(JOB) Copy the rows below word for word, from the first one through the line that contains "Looking at the", including that line. Leave the pictures out of your answer.

(DATA PROVIDED)

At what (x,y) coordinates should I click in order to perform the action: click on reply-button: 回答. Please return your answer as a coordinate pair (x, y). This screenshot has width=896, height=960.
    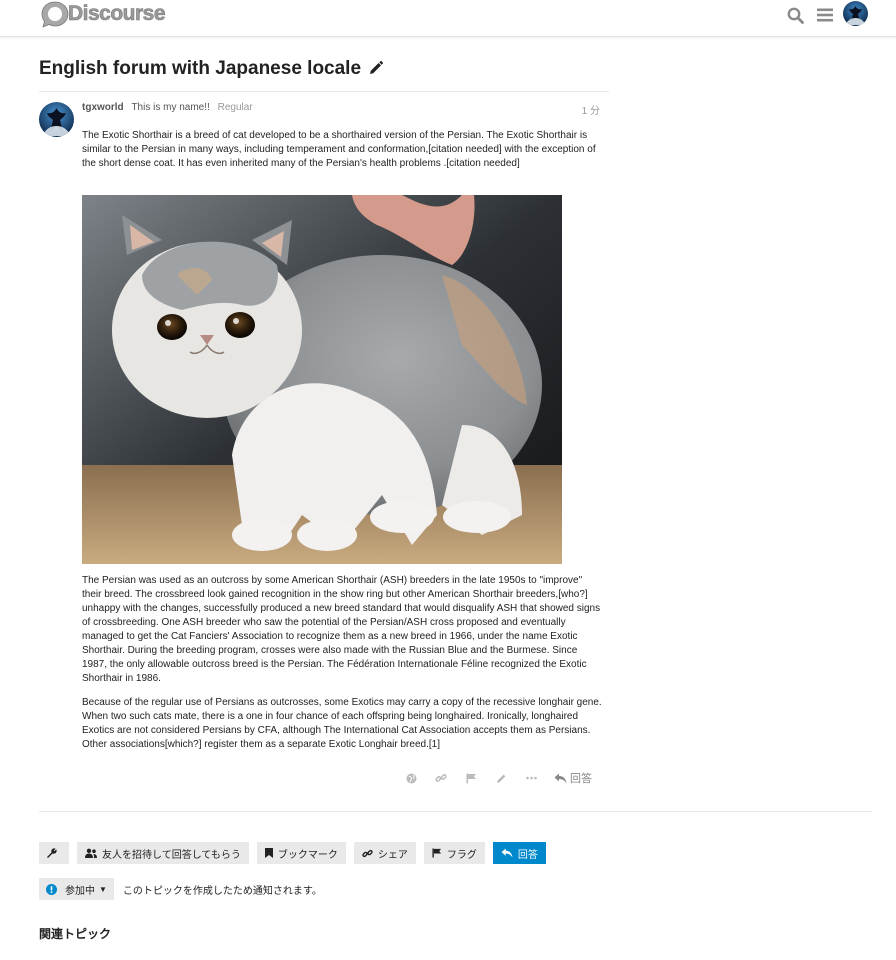
    Looking at the image, I should click on (519, 853).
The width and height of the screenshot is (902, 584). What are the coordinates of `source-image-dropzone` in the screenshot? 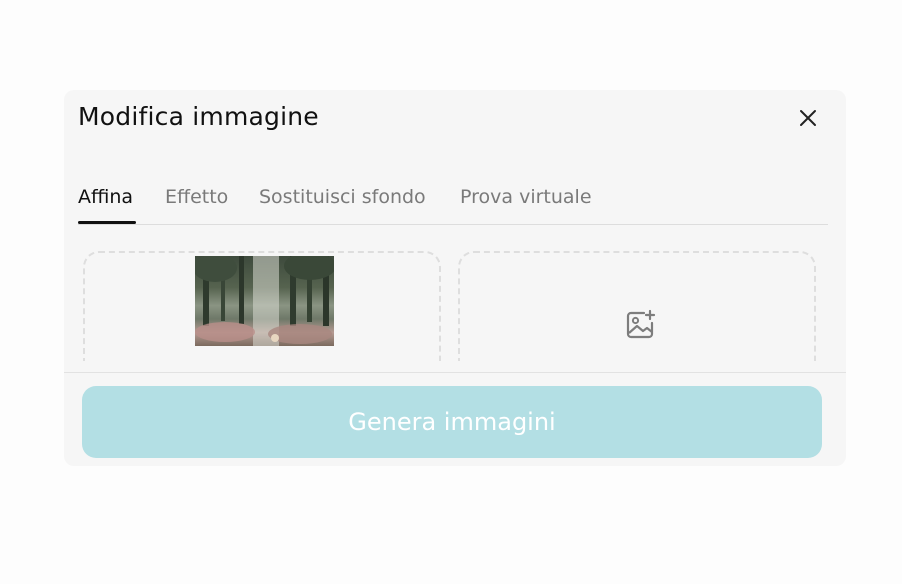 It's located at (262, 306).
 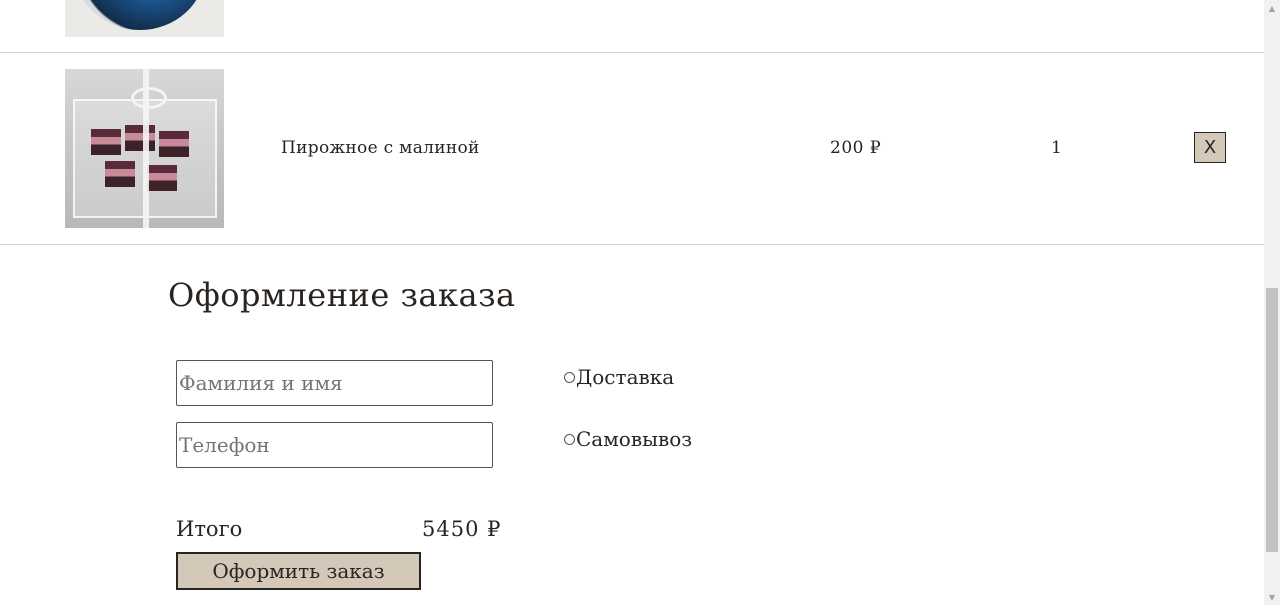 What do you see at coordinates (1272, 8) in the screenshot?
I see `chevron-up-icon: ▲` at bounding box center [1272, 8].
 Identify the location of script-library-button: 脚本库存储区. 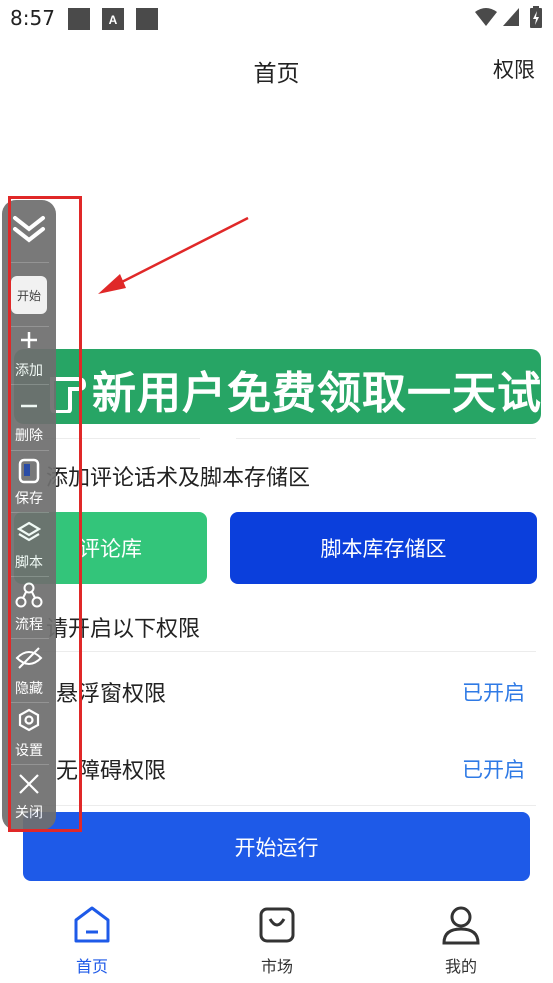
(384, 548).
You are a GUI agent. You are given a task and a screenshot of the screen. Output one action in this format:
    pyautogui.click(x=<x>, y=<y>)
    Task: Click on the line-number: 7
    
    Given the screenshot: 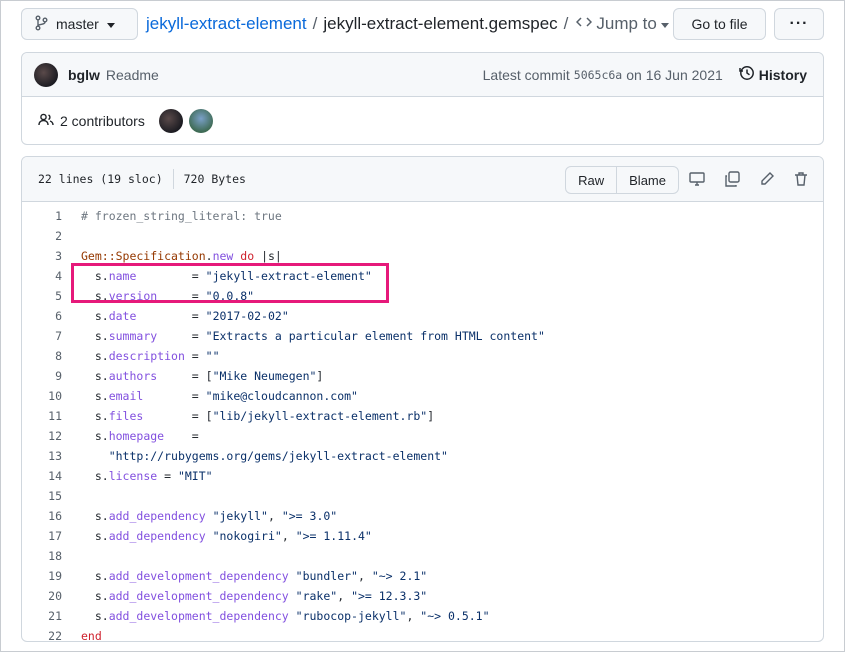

(EXPECTED ANSWER)
At what (x,y) coordinates should I click in order to perform the action: click on reply-button: 回答. Please return your answer as a coordinate pair (x, y). This screenshot has width=896, height=960.
    Looking at the image, I should click on (519, 853).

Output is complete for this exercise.